The Design Flaw with the above experiment is that the PCA analysis was done on the full dataset instead of the Train set whereas the Random Forest Classifier was trained on the Train set. Ideally, the PCA analysis should be done on Train set and then the Test set should be transformed.

#### PCA

In [15]:
# Start Time

start_time = time.time()

# Fitting the Train & Test dataset

X2D_train = pca.fit_transform(X_train.astype(float))

X2D_test = pca.transform(X_test.astype(float))

# End Time

print("\n--- Total Time: %s seconds ---" % round((time.time() - start_time),2))

print("\nNumber of Principal components: %s" % pca.n_components_)

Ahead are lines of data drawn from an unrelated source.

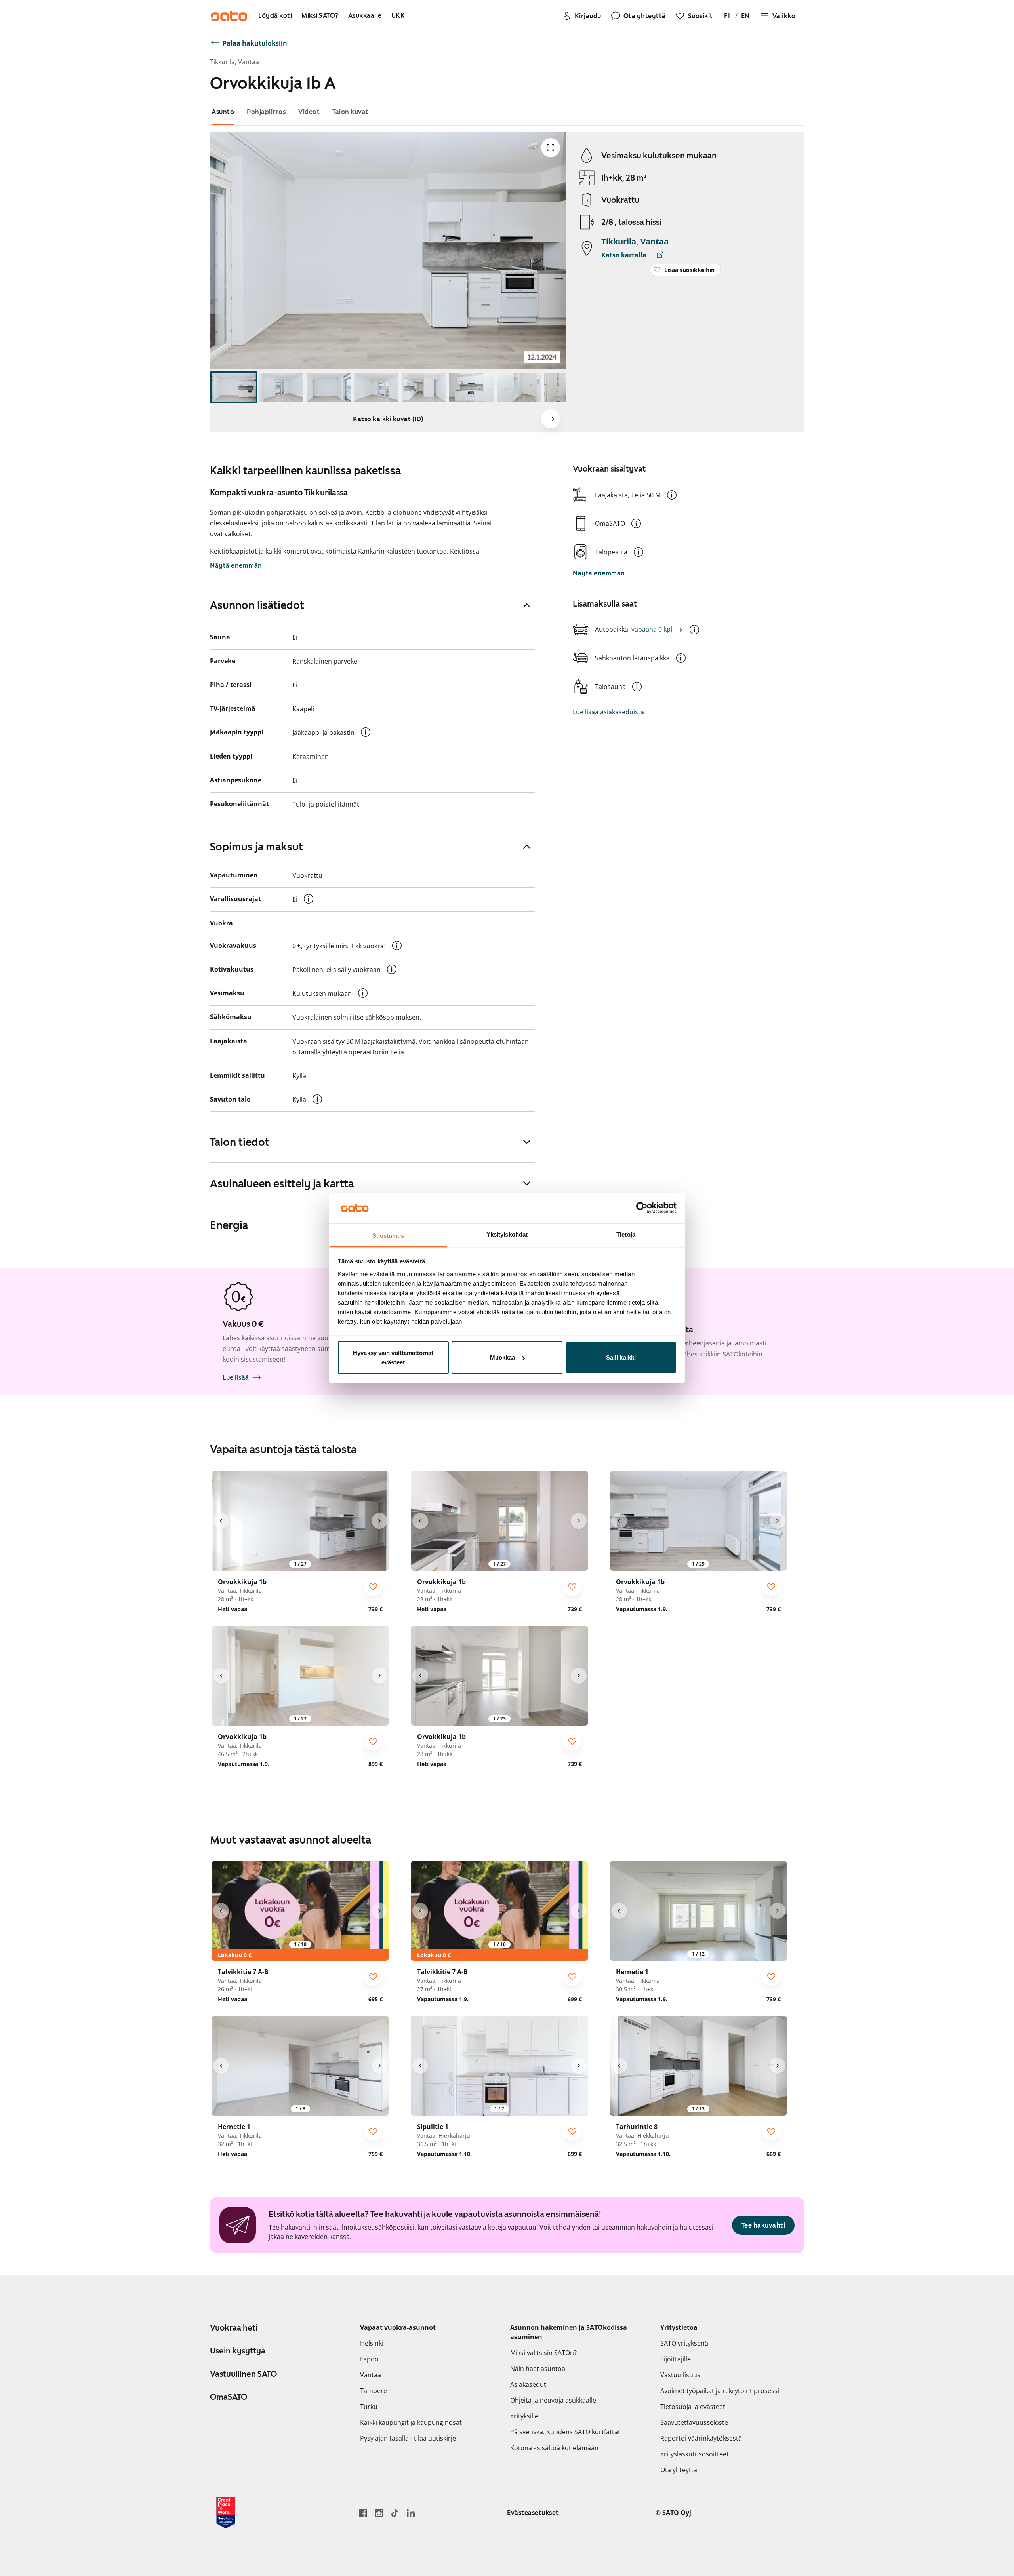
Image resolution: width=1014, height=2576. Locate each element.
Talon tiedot (239, 1142)
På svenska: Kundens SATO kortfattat (565, 2432)
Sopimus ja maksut (256, 846)
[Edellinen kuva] (221, 1521)
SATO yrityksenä (684, 2343)
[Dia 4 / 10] (376, 387)
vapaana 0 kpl (651, 629)
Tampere (373, 2390)
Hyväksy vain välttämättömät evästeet (393, 1357)
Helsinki (371, 2343)
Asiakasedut (528, 2384)
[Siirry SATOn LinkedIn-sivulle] (411, 2512)
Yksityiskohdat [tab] (507, 1234)
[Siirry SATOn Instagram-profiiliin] (379, 2512)
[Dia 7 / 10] (519, 387)
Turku (368, 2406)
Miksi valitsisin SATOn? (543, 2352)
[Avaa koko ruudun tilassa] (550, 147)
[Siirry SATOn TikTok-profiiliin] (395, 2512)
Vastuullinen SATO (243, 2374)
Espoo (369, 2359)
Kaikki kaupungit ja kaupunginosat (411, 2422)
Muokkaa (502, 1357)
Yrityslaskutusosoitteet (694, 2454)
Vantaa (370, 2375)
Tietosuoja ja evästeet (692, 2406)
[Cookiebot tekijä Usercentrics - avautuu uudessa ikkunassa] (642, 1208)
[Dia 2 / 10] (281, 387)
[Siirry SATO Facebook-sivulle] (363, 2512)
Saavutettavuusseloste (694, 2422)
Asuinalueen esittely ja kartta (282, 1183)
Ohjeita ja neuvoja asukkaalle (553, 2400)
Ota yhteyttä (678, 2470)
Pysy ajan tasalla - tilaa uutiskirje (408, 2438)
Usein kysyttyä (237, 2350)
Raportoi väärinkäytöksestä (701, 2438)
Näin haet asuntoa (537, 2368)
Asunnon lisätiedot (257, 605)
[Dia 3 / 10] (329, 387)
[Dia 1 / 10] (233, 387)
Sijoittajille (675, 2359)
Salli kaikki (621, 1357)
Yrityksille (524, 2416)
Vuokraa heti (233, 2327)
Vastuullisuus (680, 2375)
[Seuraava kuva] (550, 418)
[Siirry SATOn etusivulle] (229, 16)
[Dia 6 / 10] (471, 387)
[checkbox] (373, 1586)
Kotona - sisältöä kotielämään (554, 2447)
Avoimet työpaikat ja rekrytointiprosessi (719, 2390)
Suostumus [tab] (388, 1235)
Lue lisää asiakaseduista (608, 712)
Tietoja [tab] (625, 1234)
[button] (672, 495)
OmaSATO (228, 2397)
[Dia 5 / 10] (424, 387)
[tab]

--- Total Time: 11.03 seconds ---

Number of Principal components: 154


#### Random Forest

In [16]:
# Fitting a Random Forest with 154 components

start_time = time.time()

rf3 = RandomForestRegressor(max_features = 154,
                           random_state=RANDOM_SEED,
                           n_estimators=10,
                           bootstrap = True)

pipeline2 = make_pipeline(scaler, rf3)

pipeline2.fit(X2D_train.astype(float), y_train)

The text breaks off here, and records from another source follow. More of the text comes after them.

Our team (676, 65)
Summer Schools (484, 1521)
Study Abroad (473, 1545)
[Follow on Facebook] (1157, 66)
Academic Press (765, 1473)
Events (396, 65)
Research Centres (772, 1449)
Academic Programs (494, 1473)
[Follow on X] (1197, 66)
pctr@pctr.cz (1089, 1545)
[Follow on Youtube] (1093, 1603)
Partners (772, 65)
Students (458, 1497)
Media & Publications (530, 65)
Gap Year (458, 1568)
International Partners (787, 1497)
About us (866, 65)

print("--- Total Time: %s seconds ---" % round((time.time() - start_time), 2))

--- Total Time: 122.37 seconds ---


#### Predicting on Test Data

In [17]:
y_test_predict3 = pipeline2.predict(X2D_test.astype(float)).astype(int)

#### Evaluating the model

In [18]:
# Importing Precision, Recall and F1 scores

from sklearn.metrics import precision_score, recall_score
from sklearn.metrics import f1_score

print("Precision Score: {:.3f}".format(precision_score(y_test,
                                                       y_test_predict3,
                                                       average='macro')))

print("Recall Score: {:.3f}".format(recall_score(y_test,
                                                 y_test_predict3,
                                                 average='macro')))

print("F1 Score: {:.3f}".format(f1_score(y_test,
                                         y_test_predict3,
                                         average='macro')))

Precision Score: 0.654
Recall Score: 0.611
F1 Score: 0.609


The Precision and Recall both are above 0.6 for this model and the F1 score is 0.609 which is slightly better than the two Models in previous experiment. The time taken for this model is also slightly lesser than Model 2 - (11.03 + 122.37) = 133.4 seconds.

### Management Problem

Based on the F1 Score, Precision and Recall performance measures, I would recommend using PCA before ML methods even though the time required to do PCA + ML is more than doing just ML. This is because PCA has better performance for image compression and for our analysis we used a very small number of estimators in Random Forest. Increasing the number of estimators (Decision Trees) in Random Forest might increase the time taken and it is possible that the pure ML Model might take more time than PCA + ML Model.